Johannes Brahms in 1866

Johannes Brahms in 1866

In 1777, the German poet Johann von Goethe was traveling in the Harz mountains in the winter. He ascended the Brocken, the highest peak in the Harz, arriving at midday, and gazed out on a white world, with the landscape below him obscured in cloud. The trees at the summit would have been cloaked in snow, forming hulking shapes against a brilliant blue sky. Goethe used the experience as the inspiration for his poem Harzreise im Winter (Winter Journey in the Harz).

The poem is 88 lines of free verse set as 11 stanzas of differing lengths. The poet imagines himself as a vulture, hovering above the earth. The next 4 stanzas use the landscape to describe those who are lucky and those who suffer from misfortune. From this external view point, the poet next looks inside himself to see distress and hate and asks how it can be relieved. Invoking the ‘Father of Love’ and the ‘Brothers of the Hunt,’ the poet/traveller seeks to clear himself of pain. At the end he reaches the summit and, gazing about, sees how the spectacle of nature outweighs all these considerations. Metaphorically, the poet ascends the mountain to confront the oracle of nature about his own fate: condemned to a difficult life or could he be redeemed by love?

### Source material
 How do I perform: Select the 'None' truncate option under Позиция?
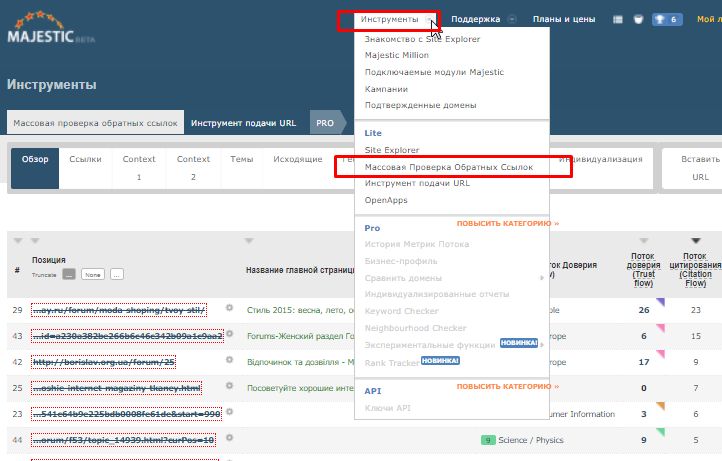pos(93,274)
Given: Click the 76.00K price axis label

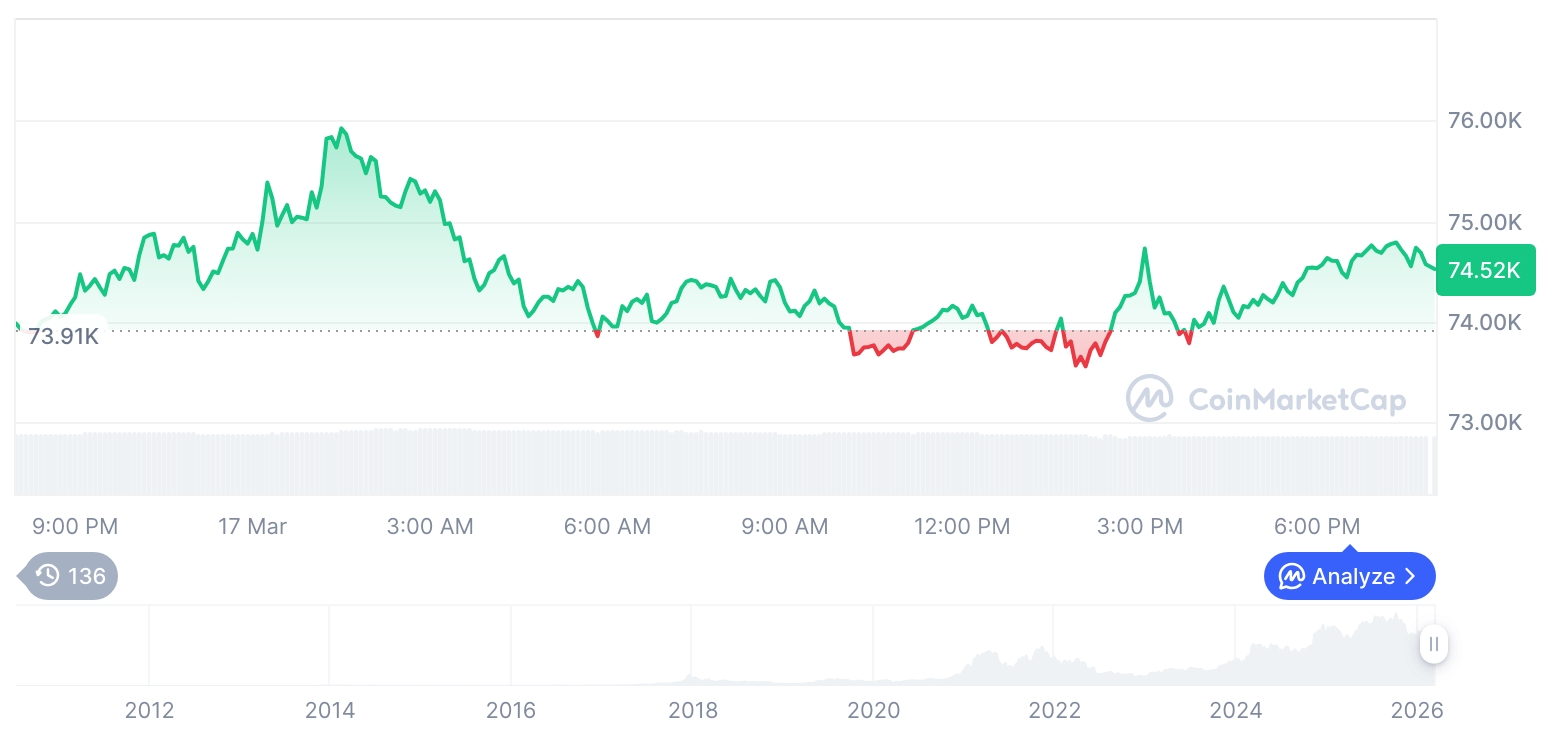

### Task instructions
1) In the text on Goethe's Harz journey, in what year did Goethe travel through the Harz mountains?
2) Write a continuation of the text on Goethe's Harz journey, beginning after its last sentence.
The data have nothing to do with what is asked here.

### Answers in order
1) 1777

2)
Julie Schumann (1845-1872) at age 21

Julie Schumann (1845-1872) at age 21

Brahms took three stanzas of the poem and set it as his Rhapsodie für eine Altstimme, Männerchor und Orchester, more commonly known as the Alto Rhapsody, in 1869 for the marriage of Robert and Clara Schumann’s daughter Julie.

Julie lived in the south with friends of her mother’s as her health was delicate. That’s where she met Count Vittorio Amadeo Radicati di Marmorito, who she married in 1869. Brahms was at the wedding as the man of honour. Julie died in 1872 in her third year of marriage at the birth of her third child.

Of Goethe’s original 11 stanzas, Brahms chose to set stanzas 5, 6, 7, the core of the poem where he changes from external observation to internal examination. He starts his setting in medias res, in the middle of things, with the word ‘Aber,’ (But). It’s a curious text because we start with the poet / Brahms disappearing into the bushes, which then obscure his track. The next verse may also be describing Brahms’ feelings at Julie’s marriage to an Italian nobleman, when he himself may have had aspirations for her hand. The final verse is the summons of the Father of Love to help the poor poet (or Brahms) regain his peaceful state of mind where all the possibilities open before him.

Aber abseits wer ist’s?

But who is that apart?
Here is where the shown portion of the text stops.